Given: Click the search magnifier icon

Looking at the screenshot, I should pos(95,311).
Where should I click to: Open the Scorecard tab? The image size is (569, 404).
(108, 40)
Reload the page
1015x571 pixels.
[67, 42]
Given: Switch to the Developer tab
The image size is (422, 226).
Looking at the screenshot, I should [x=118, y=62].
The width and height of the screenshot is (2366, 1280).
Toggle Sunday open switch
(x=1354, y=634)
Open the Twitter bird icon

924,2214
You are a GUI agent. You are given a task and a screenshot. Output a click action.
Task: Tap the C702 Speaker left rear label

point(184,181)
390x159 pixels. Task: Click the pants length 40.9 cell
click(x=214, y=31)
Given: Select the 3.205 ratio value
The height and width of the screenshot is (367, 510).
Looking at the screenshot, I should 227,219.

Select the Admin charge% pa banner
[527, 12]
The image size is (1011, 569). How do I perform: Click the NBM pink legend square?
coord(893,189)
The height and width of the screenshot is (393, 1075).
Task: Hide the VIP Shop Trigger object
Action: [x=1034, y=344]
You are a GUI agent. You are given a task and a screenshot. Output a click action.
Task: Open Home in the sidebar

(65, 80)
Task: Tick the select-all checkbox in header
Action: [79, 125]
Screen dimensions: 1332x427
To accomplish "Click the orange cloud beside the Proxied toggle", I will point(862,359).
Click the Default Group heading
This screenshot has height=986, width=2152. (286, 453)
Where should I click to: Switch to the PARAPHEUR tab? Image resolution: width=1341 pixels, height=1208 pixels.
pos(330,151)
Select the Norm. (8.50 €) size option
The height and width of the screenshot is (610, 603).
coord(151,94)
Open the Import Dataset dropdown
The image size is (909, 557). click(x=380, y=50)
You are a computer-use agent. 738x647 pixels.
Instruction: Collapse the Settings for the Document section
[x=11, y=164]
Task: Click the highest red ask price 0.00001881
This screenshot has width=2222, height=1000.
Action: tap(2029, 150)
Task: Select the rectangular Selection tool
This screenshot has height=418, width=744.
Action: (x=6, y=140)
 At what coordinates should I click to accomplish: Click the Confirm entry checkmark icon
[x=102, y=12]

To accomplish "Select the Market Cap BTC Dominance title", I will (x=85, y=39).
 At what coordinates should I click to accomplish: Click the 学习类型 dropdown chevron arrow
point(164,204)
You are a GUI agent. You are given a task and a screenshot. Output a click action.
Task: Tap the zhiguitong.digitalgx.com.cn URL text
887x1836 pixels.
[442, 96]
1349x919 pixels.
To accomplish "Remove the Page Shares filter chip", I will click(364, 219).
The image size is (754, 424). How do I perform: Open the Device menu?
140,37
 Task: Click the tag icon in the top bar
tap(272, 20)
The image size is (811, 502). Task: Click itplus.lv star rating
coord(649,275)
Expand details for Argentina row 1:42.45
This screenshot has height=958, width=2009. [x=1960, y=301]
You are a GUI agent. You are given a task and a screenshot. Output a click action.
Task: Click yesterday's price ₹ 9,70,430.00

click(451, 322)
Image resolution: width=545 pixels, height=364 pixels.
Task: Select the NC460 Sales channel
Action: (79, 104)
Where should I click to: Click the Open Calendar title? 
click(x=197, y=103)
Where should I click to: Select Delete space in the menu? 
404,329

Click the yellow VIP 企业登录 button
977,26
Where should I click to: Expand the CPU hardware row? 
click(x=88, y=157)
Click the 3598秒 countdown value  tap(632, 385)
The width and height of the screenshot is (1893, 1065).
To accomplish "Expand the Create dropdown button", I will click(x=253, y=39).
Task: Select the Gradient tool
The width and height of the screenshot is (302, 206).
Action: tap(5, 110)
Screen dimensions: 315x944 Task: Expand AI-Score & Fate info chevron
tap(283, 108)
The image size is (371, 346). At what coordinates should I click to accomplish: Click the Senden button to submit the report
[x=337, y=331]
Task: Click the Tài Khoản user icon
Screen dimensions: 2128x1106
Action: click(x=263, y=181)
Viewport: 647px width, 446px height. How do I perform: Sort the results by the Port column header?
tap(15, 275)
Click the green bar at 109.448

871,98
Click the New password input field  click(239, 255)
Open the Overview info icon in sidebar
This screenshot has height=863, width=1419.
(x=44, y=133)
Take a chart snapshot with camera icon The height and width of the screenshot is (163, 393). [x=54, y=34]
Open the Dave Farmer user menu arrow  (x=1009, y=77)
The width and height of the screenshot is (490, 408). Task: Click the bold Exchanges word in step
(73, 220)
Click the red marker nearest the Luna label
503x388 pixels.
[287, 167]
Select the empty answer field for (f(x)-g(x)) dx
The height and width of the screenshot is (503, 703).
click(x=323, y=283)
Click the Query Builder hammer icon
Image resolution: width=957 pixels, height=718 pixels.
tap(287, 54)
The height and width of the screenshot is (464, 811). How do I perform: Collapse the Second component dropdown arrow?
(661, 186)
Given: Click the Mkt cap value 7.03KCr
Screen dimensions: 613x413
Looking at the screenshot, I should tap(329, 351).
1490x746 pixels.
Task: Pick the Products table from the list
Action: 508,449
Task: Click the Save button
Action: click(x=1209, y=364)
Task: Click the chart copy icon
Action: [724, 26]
┄┄┄┄┄┄
**TASK**
Write out every line of the data above as a numbered list, skipping the blank lines.

**OUTPUT FOR THIS TASK**
1. Given: Click the search magnifier icon
2. Looking at the screenshot, I should pos(95,311).
3. Where should I click to: Open the Scorecard tab? The image size is (569, 404).
4. (108, 40)
5. Reload the page
6. 1015x571 pixels.
7. [67, 42]
8. Given: Switch to the Developer tab
9. The image size is (422, 226).
10. Looking at the screenshot, I should [x=118, y=62].
11. The width and height of the screenshot is (2366, 1280).
12. Toggle Sunday open switch
13. (x=1354, y=634)
14. Open the Twitter bird icon
15. 924,2214
16. You are a GUI agent. You are given a task and a screenshot. Output a click action.
17. Task: Tap the C702 Speaker left rear label
18. point(184,181)
19. 390x159 pixels. Task: Click the pants length 40.9 cell
20. click(x=214, y=31)
21. Given: Select the 3.205 ratio value
22. The height and width of the screenshot is (367, 510).
23. Looking at the screenshot, I should 227,219.
24. Select the Admin charge% pa banner
25. [527, 12]
26. The image size is (1011, 569). How do I perform: Click the NBM pink legend square?
27. coord(893,189)
28. The height and width of the screenshot is (393, 1075).
29. Task: Hide the VIP Shop Trigger object
30. Action: [x=1034, y=344]
31. You are a GUI agent. You are given a task and a screenshot. Output a click action.
32. Task: Open Home in the sidebar
33. (65, 80)
34. Task: Tick the select-all checkbox in header
35. Action: [79, 125]
36. Screen dimensions: 1332x427
37. To accomplish "Click the orange cloud beside the Proxied toggle", I will point(862,359).
38. Click the Default Group heading
39. This screenshot has height=986, width=2152. (286, 453)
40. Where should I click to: Switch to the PARAPHEUR tab? Image resolution: width=1341 pixels, height=1208 pixels.
41. pos(330,151)
42. Select the Norm. (8.50 €) size option
43. The height and width of the screenshot is (610, 603).
44. coord(151,94)
45. Open the Import Dataset dropdown
46. The image size is (909, 557). click(x=380, y=50)
47. You are a computer-use agent. 738x647 pixels.
48. Instruction: Collapse the Settings for the Document section
49. [x=11, y=164]
50. Task: Click the highest red ask price 0.00001881
51. This screenshot has width=2222, height=1000.
52. Action: tap(2029, 150)
53. Task: Select the rectangular Selection tool
54. This screenshot has height=418, width=744.
55. Action: (x=6, y=140)
56.  At what coordinates should I click to accomplish: Click the Confirm entry checkmark icon
57. [x=102, y=12]
58. To accomplish "Select the Market Cap BTC Dominance title", I will (x=85, y=39).
59.  At what coordinates should I click to accomplish: Click the 学习类型 dropdown chevron arrow
60. point(164,204)
61. You are a GUI agent. You are given a task and a screenshot. Output a click action.
62. Task: Tap the zhiguitong.digitalgx.com.cn URL text
63. 887x1836 pixels.
64. [442, 96]
65. 1349x919 pixels.
66. To accomplish "Remove the Page Shares filter chip", I will click(364, 219).
67. The image size is (754, 424). How do I perform: Open the Device menu?
68. 140,37
69.  Task: Click the tag icon in the top bar
70. tap(272, 20)
71. The image size is (811, 502). Task: Click itplus.lv star rating
72. coord(649,275)
73. Expand details for Argentina row 1:42.45
74. This screenshot has height=958, width=2009. [x=1960, y=301]
75. You are a GUI agent. You are given a task and a screenshot. Output a click action.
76. Task: Click yesterday's price ₹ 9,70,430.00
77. click(451, 322)
78. Image resolution: width=545 pixels, height=364 pixels.
79. Task: Select the NC460 Sales channel
80. Action: (79, 104)
81. Where should I click to: Click the Open Calendar title? 
82. click(x=197, y=103)
83. Where should I click to: Select Delete space in the menu? 
84. 404,329
85. Click the yellow VIP 企业登录 button
86. 977,26
87. Where should I click to: Expand the CPU hardware row? 
88. click(x=88, y=157)
89. Click the 3598秒 countdown value  tap(632, 385)
90. The width and height of the screenshot is (1893, 1065).
91. To accomplish "Expand the Create dropdown button", I will click(x=253, y=39).
92. Task: Select the Gradient tool
93. The width and height of the screenshot is (302, 206).
94. Action: tap(5, 110)
95. Screen dimensions: 315x944 Task: Expand AI-Score & Fate info chevron
96. tap(283, 108)
97. The image size is (371, 346). At what coordinates should I click to accomplish: Click the Senden button to submit the report
98. [x=337, y=331]
99. Task: Click the Tài Khoản user icon
100. Screen dimensions: 2128x1106
101. Action: click(x=263, y=181)
102. Viewport: 647px width, 446px height. How do I perform: Sort the results by the Port column header?
103. tap(15, 275)
104. Click the green bar at 109.448
105. 871,98
106. Click the New password input field  click(239, 255)
107. Open the Overview info icon in sidebar
108. This screenshot has height=863, width=1419.
109. (x=44, y=133)
110. Take a chart snapshot with camera icon The height and width of the screenshot is (163, 393). [x=54, y=34]
111. Open the Dave Farmer user menu arrow  (x=1009, y=77)
112. The width and height of the screenshot is (490, 408). Task: Click the bold Exchanges word in step
113. (73, 220)
114. Click the red marker nearest the Luna label
115. 503x388 pixels.
116. [287, 167]
117. Select the empty answer field for (f(x)-g(x)) dx
118. The height and width of the screenshot is (503, 703).
119. click(x=323, y=283)
120. Click the Query Builder hammer icon
121. Image resolution: width=957 pixels, height=718 pixels.
122. tap(287, 54)
123. The height and width of the screenshot is (464, 811). How do I perform: Collapse the Second component dropdown arrow?
124. (661, 186)
125. Given: Click the Mkt cap value 7.03KCr
126. Screen dimensions: 613x413
127. Looking at the screenshot, I should tap(329, 351).
128. 1490x746 pixels.
129. Task: Pick the Products table from the list
130. Action: 508,449
131. Task: Click the Save button
132. Action: click(x=1209, y=364)
133. Task: Click the chart copy icon
134. Action: [724, 26]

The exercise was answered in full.